**Text excerpt:**
┌────────

Raghunandana (c. 16th century CE) was an Indian Sanskrit scholar from the Bengal region. His writings include 28 Smriti digests on Hindu law and a commentary on Dayabhaga.

Life 

Raghunandana was born at Nabadwip, to Harihara Bhattacharya. He was a pupil of Srinatha Acharya Chudamani. His writings mention Rayamukuta (1431 CE), and are mentioned by Viramitrodaya of Mitramisra (early 17th century). Thus, it can be inferred that Raghunandana lived around 16th century CE.

The various estimates of his lifespan include:

 Rajendra Chandra Hazra: 1520-1570
 Monmohan Chakravarti: born 1490 or 1500, literary activity during 1520-1575
 Pandurang Vaman Kane: 1510-1580

Bani Chakravarti wrote a book on him, titled Samaj-samskarak Raghunandan (1964), in Bengali language.

Works

Astavimsati-tattva 

Raghunandana authored 28 Smriti digests on civil law and rituals, collectively known as Astavimsati-tattva. The English scholars compared Raghunandana's digests to the Comyns' Digest, and called him the "Comyns of India".

The titles of these digests end in the word tattva (literally "essence"). 27 of these works are mentioned at the beginning of Malamasa-tattva.

The 28 digests include:

Chandoga-vrsotsarga-tattva, Rgvrsotsarga-tattva and Yajur-vrsotsarga-tattva are collectively known as Vrsotsarga-tattva. Deva-pratishtha-tattva and Matha-pratishtha-tattva are collectively known as Pratishtha-tattva.

Commentary on Dayabhaga 

Raghunandana's Dayabhaga-tika, also known as Dayabhaga-vyakhya[na], is a commentary on Jimutavahana's Hindu law treatise Dayabhaga. During the British Raj, when Hindu law was used in the courts, the Calcutta High Court termed Raghunandana's Dayabhaga-tika as the best commentary on Dayabhaga. William Jones, a puisne judge at the Supreme Court of Judicature at Fort William, mentioned that the local Hindu scholars often referred to Jimutavahana's treatise, but it was Raghunandana's work that was "more generally approved" in Bengal.

└────────

**Supplied material:**
┌────────

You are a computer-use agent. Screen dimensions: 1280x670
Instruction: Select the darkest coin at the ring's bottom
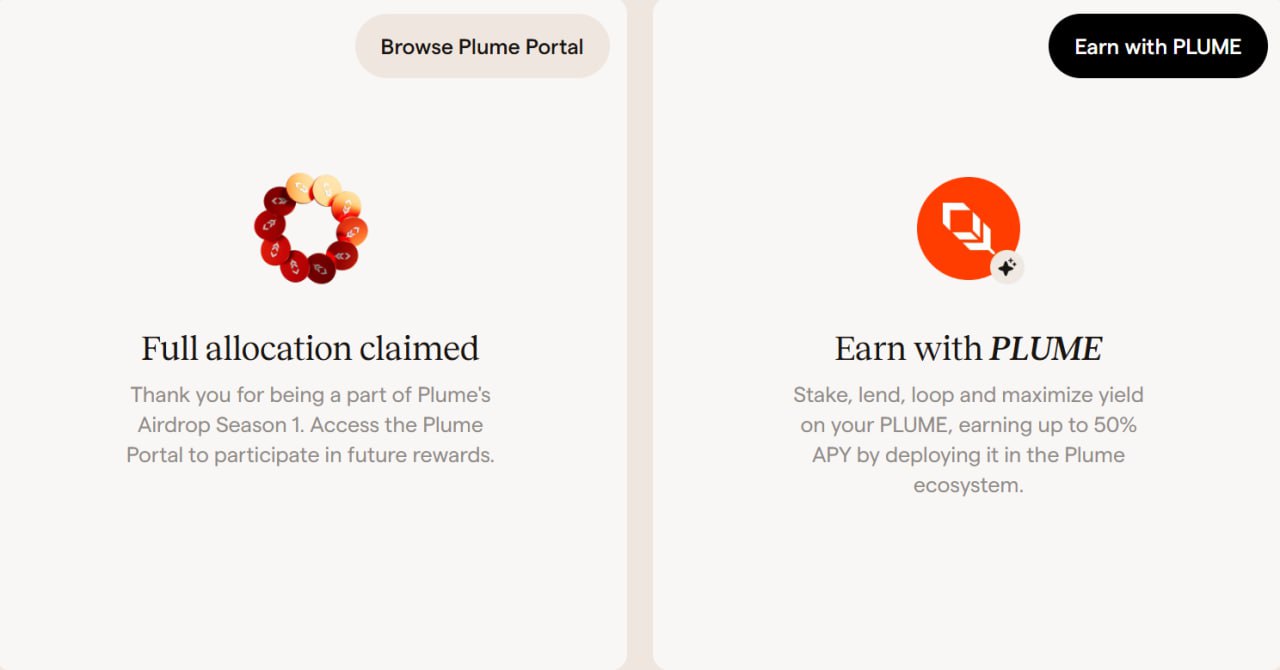pos(321,268)
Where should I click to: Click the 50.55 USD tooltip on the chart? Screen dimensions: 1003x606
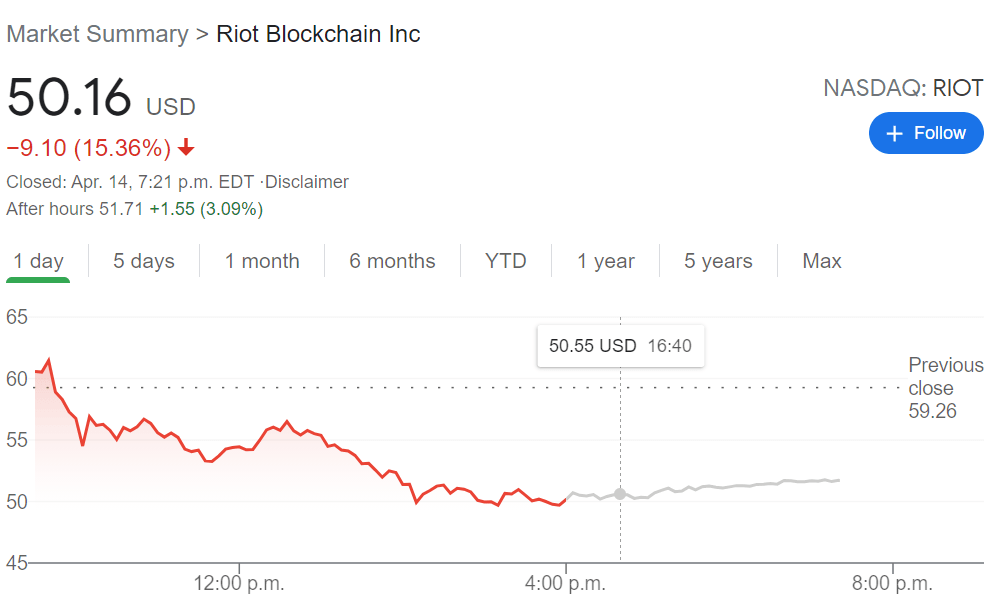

└────────

**Goal of the exercise:**
Can you carry the text on Raghunandana forward, starting right after its last sentence? The material above stands apart from the text on Raghunandana.

**In response:**
The commentary quotes several other scholars and writings, including Medhatithi, Kulluka Bhatta, Mitakshara, Vivada-Ratnakara of Chandeshvara Thakura, Shulapani and Vivada-Chintamani of Vachaspati Mishra (often critically).

There have been some doubts about the authorship of this commentary. Both Henry Thomas Colebrooke (1810) and Julius Eggeling (1891) suspected that it was not authored by the writer of Divya-tattva (that is, Raghunandana). However, Monmohan Chakravarti (1915) and Rajendra Chandra Hazra (1950) both attribute the work to Raghunandana. Pandurang Vaman Kane also ascribes the commentary to him, but not without hesitation.

Other works 

His other works include:

 Gaya-shraddha paddhati
 Graha-yaga-tattva (or Graha-pramana-tattva)
 Tirtha-yatra-tattva (or Tirtha-tattva)
 Tripuskara-santi-tattva
 Dvadasa-yatra-tattva (or Yatra-tattva)
 Rasa-yatra tattva (or Rasa-yatra paddhati)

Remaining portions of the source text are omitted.